By Curt Yeomans
So, here is a little bit of trivia for all of the music buffs out there. What sounds are represented by musical notes that are shaped like triangles, circles, squares or diamonds?
Here is a hint: Take the song "Do-Re-Mi" from "The Sound of Music," and drop "Do," "Re," and "Ti." What is left are the four sounds that correspond with the odd-shaped musical notes.
Well, if anyone guessed triangles are for "Fa," circles equal "Sol," squares represent "La," and diamonds signify "Mi," then they would be correct.
Just over a dozen "students," some of whom are choir singers, and others, music teachers, spent Friday participating in a class on how to do Sacred Harp/shape-note singing, at Clayton State University's Spivey Hall. Class instructor, Richard DeLong, the executive secretary of the Sacred Harp Publishing Company, which produces a book of shape-note songs, said the singing style is one of the oldest in the United States.
"The Southern people have been preserving this way of singing since the early 1800's," said DeLong. "Families have passed it down to their children, who in turn, passed it down to their children, and it's lived on through the generations that way."
The shape-note experience will continue today at Spivey Hall with a large, group, shape-note-singing session, and potluck luncheon, from 10 a.m., to 4 p.m. Spivey Hall Education Manager Catherine Striplin said approximately 60 shape-note singers, from throughout the Southeast, are expected to participate in what can be described as a large, group jam session.
"It's a big community meeting of shape-note singers, who come together, with a covered dish, and they sing some songs together," Striplin said. "Then, they break for lunch, and go out into the lobby to eat, and it's just fried chicken and casserole all the way."
Shape-note singing gets its name from the musical notes, DeLong said, because of the fact that they are in different shapes attached to staffs, instead of the more commonly known traditional musical notes that are just ovals hanging from staffs.

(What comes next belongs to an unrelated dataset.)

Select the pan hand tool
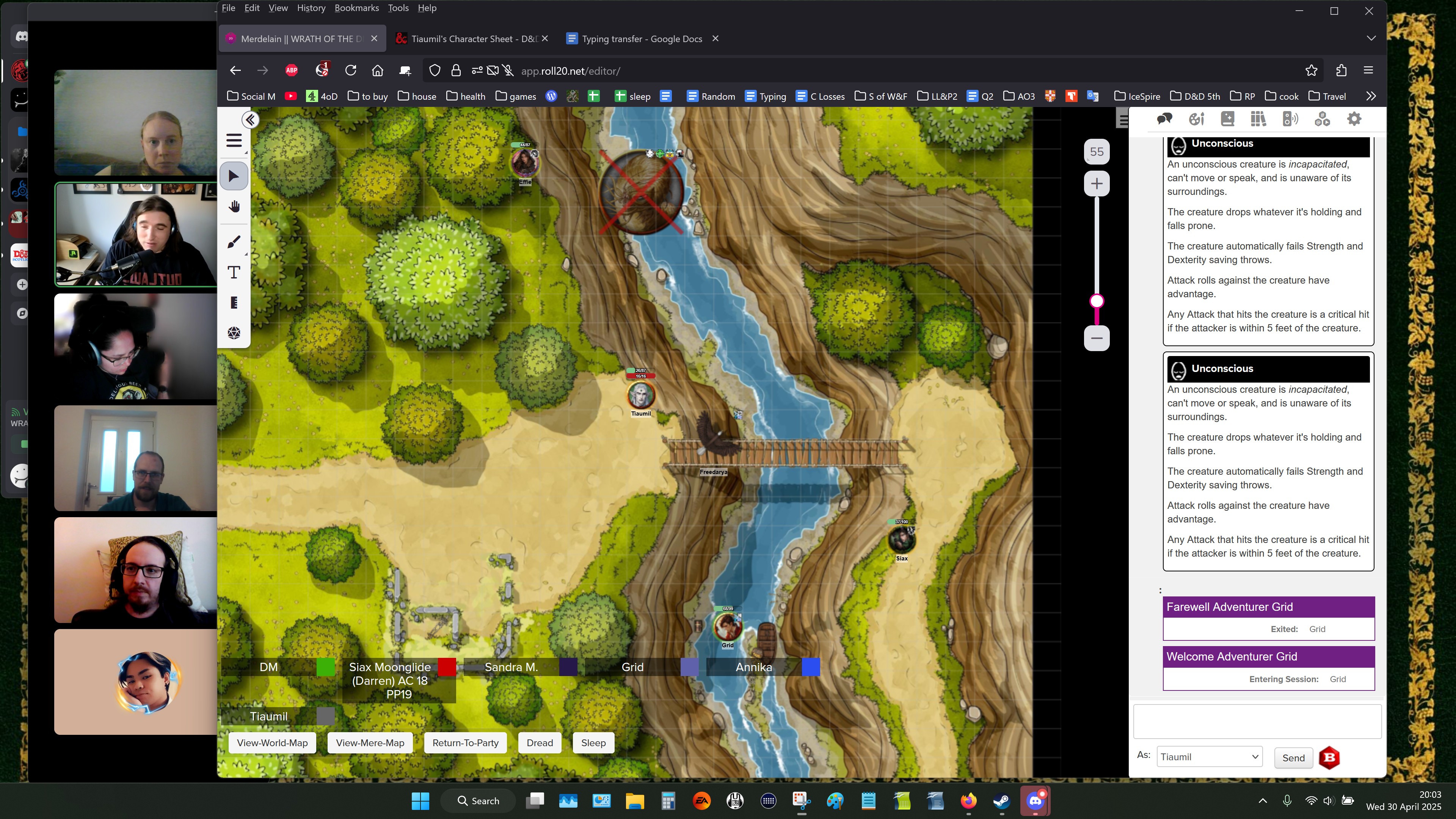Viewport: 1456px width, 819px height. coord(234,207)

The songs that are sung using shape notes are hymnal-type songs, according to DeLong, but he added that the style pre-dates gospel music by as much as 100 years. He said the shapes date back to the 1790's, when a music book, called, "The Easy Instructor" was published. The shapes were designed to give people a visual connection to a sound, so it would be easier for them to know what notes to sing, he added. "The shapes are what made it easy," DeLong said.
Striplin said that when the shape-note singers converge on Spivey Hall today, they will be arranged in four boxes, in a checkerboard pattern on the concert hall's stage. She said, with that many people together at one time, "it's just about the power of your voice. It's a strong wall of sound."
But, it was not as easy as flipping on a light switch for the people who participated in the class, on Friday. Rome resident, Sam Simon, a music teacher at Cartersville-based Excel Christian Academy, said he was having to get used to a whole new way of reading sheet music, during the class.
"It is a little different, but it's fun," Simon said. "It's just a different way of doing it. It takes a little bit of getting used to, because you're trying to remember which syllable goes with which shape."
The music had its fans, though, and not just because it was a different way of singing a song. "It's emotional, but never sentimental," said Clayton State Adjunct Professor of Music Daniel Pyle, a class participant.
"It has a depth, and meaning to it, because their experiences in life were not all television, and movies, and fluffy pillows, and 'Oh no, the water heater is broken tonight,'" said class participant, Oreta Taylor.
"It's more 'Do we have enough food to get through the winter?'" Pyle added.